40 professores de escolas estaduais de Umuarama, pertencente ao Núcleo Regional de Educação foram até a capital do estado e participam de ato de greve em Curitiba nesta manhã (03). Ele estão mobilizados em frente a Universidade Federal do Paraná com outros grupos de professores. Em Umuarama, há professores mobilizados também em frente as instituições, e concentrados na sede da APP Sindicato.
De acordo com a APP Sindicato de Umuarama, os pais estão sendo orientados nas portas dos colégios. Não há previsão para encerrar a greve.
Apesar do Tribunal de Justiça do Paraná ter divulgado que suspendeu a greve dos professores marcada para começar hoje, o grupo segue em mobilização. A decisão é da desembargadora Dilmari Helena Kessler informando que o sindicato está impedido de realizar qualquer movimento grevista até que apresente um plano de manutenção das atividades educacionais, sob multa diária de R$ 10 mil em caso de descumprimento.
A ação cível pedindo a suspensão do movimento foi ajuizada pela Procuradoria-Geral do Estado. “Essa decisão reflete a ilegalidade da greve e que o Estado do Paraná vai continuar entregando a melhor educação deste País”, afirma o procurador-geral do Estado, Luciano Borges.

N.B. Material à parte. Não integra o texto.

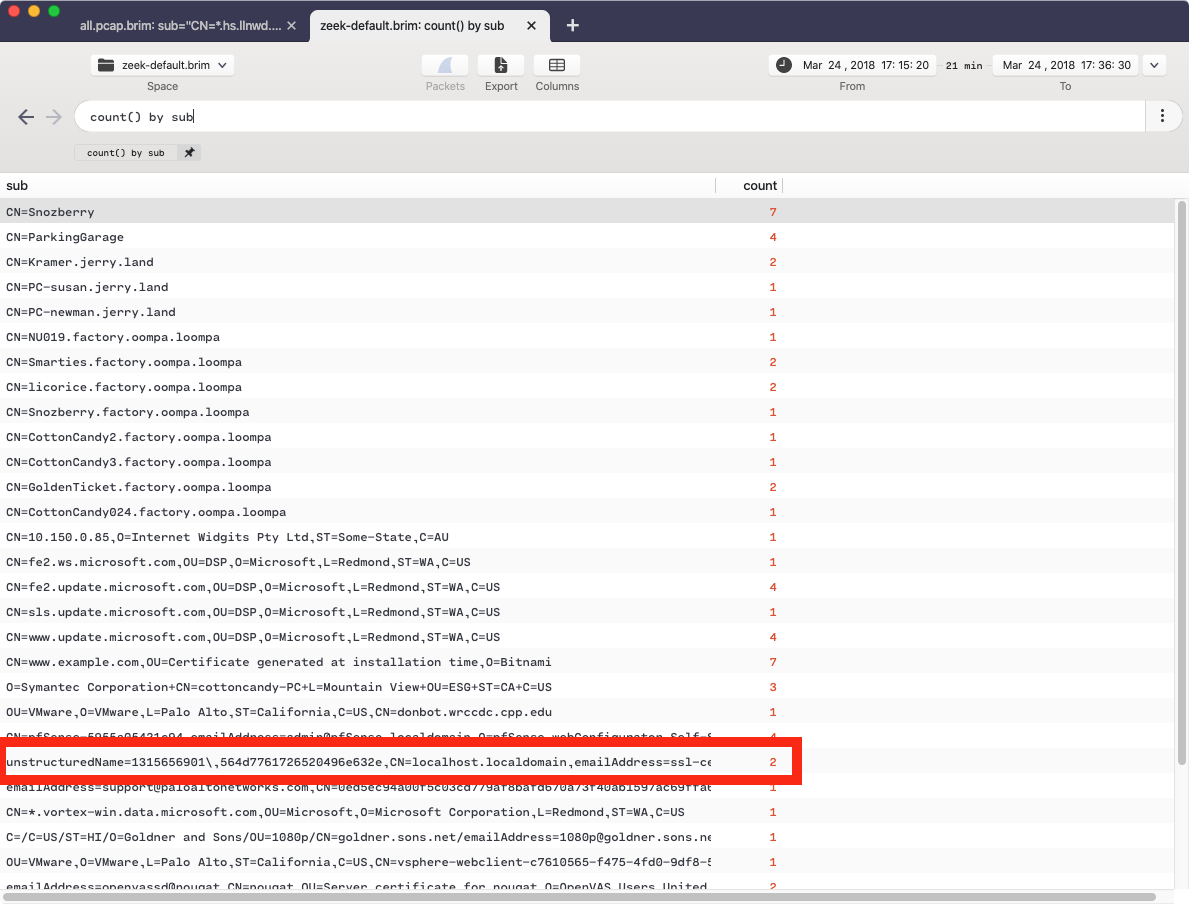
Task: Click the folder icon in the Space selector
Action: (106, 64)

Segundo o Sindicato, a greve está seguindo todos os requisitos legais, além de ser um direito garantido por lei. O movimento teve início após a apresentação de um projeto de lei que prevê à iniciativa privada de pelo menos 200 escolas no Paraná, por meio do programa “Parceiro da Escola”. Com a proposta, a ideia é que “diretores e gestores concentrem esforços na melhoria da qualidade educacional”.

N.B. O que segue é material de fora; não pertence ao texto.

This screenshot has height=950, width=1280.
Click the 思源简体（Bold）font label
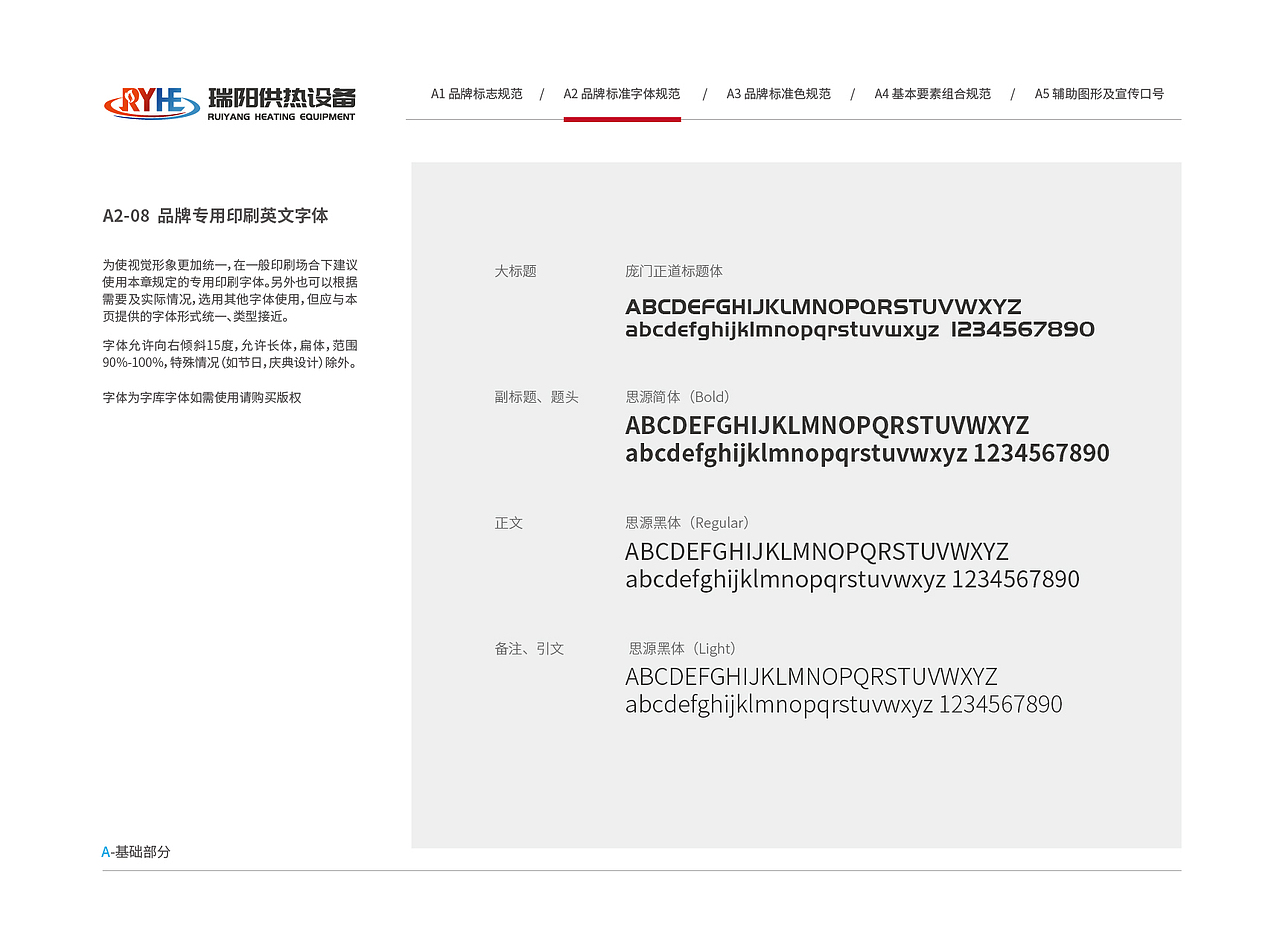click(x=677, y=396)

Em contato com o Núcleo Regional de Educação de Umuarama, eles informaram que estão fazendo os levantamentos de possíveis faltas de professores nas escolas. A orientação, de acordo com o Núcleo é levar os filhos às aulas de forma normal, para que não haja prejuízo ao andamento regular do aprendizado. Uma estrutura com apoio tecnológico foi criada para garantir o atendimento aos estudantes e manter o cronograma de aulas.